Liang wrote to Fairchild: "This 'attic' was inhabited by thousands of bats, which clustered around the ridge like a thick spread of caviar, thus preventing me from finding a possible date written thereon. In addition, the timbers were infested with millions of bedbugs that live on the bats.... When at last we came out from under the eaves to take a breath of fresh air, we found hundreds of bedbugs in our knapsack. We ourselves had been badly bitten. Yet the importance and unexpectedness of our find made those the happiest hours of my years of hunting for ancient architecture" (p. 95). Liang noted in Chinese Architecture that "every surface of the beams is curved. The sides are pulvinated, and the top and bottom are gently arched, giving an illusion of strength that would otherwise be lacking in a simple straight horizontal member" (p. 43).

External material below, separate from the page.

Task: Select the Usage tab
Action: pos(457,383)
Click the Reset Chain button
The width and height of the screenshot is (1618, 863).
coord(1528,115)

Again from Liang's description in Fairchild: "The huge doors were at once thrown open for us The interior, seven bays in width, was more than impressive in the twilight. On a large platform, seated statues of Buddha and his numerous attendants rose before us like an enchanted deified forest" (p. 94). In Chinese Architecture,, he writes, "What makes the Main Hall even more of a treasure is the presence within of sculpture, painting, and calligraphy, all of the same date." "On the large platform," he writes, "is a pantheon of nearly three dozen Buddhas and Bodhissatvas of colossal and heroic size.... Thus in a single building are found examples of all four of the plastic arts of the T'ang dynasty. Any one of them would be proclaimed a national treasure; and the assemblage of all four is an unimaginable extravagance." The bars are presumably a recent addition. Photography is again prohibited except from outside the building.
A zoomed view.
Another angle.
The powerful rear side of the building. Steinhardt writes that "Since the Cultural Revolution, to criticize Liang's writing meant to criticize the man, someone now as untouchably perfect as the image of a tang hall created by him.... " Steinhardt then goes after Liang and criticizes him for paying too much attention to this grand building and too little to more modest ones of similar age. Liang, she writes, "...explicated a hierarchical system for a society grounded in hierarchy" (p. 248). She writes, "One cannot but be puzzled by Liang Sicheng's omission of the eight-century architecture at Horyuji [Japan] in his studies of early Chinese Buddhist architecture, for, as we are about to learn, there is no question he was aware of it." She maintains, "...political or personal agendas might be the only way to explain the avoidance of Japanese architecture in the writing of a superbly educated and meticulous scholar such as Liang." Liang, she concludes, wrote "China's architectural history as a history of beautiful, high-status monuments that, no matter who had cut and put togeter the wood, had been patronized by the wealthy, educated elite" (p. 247). Liang, in short, came from an elitist background, was personally crushed in the Cultural Revolution, but maintained his old loyalties. Whether this was a failing remains at least open to question.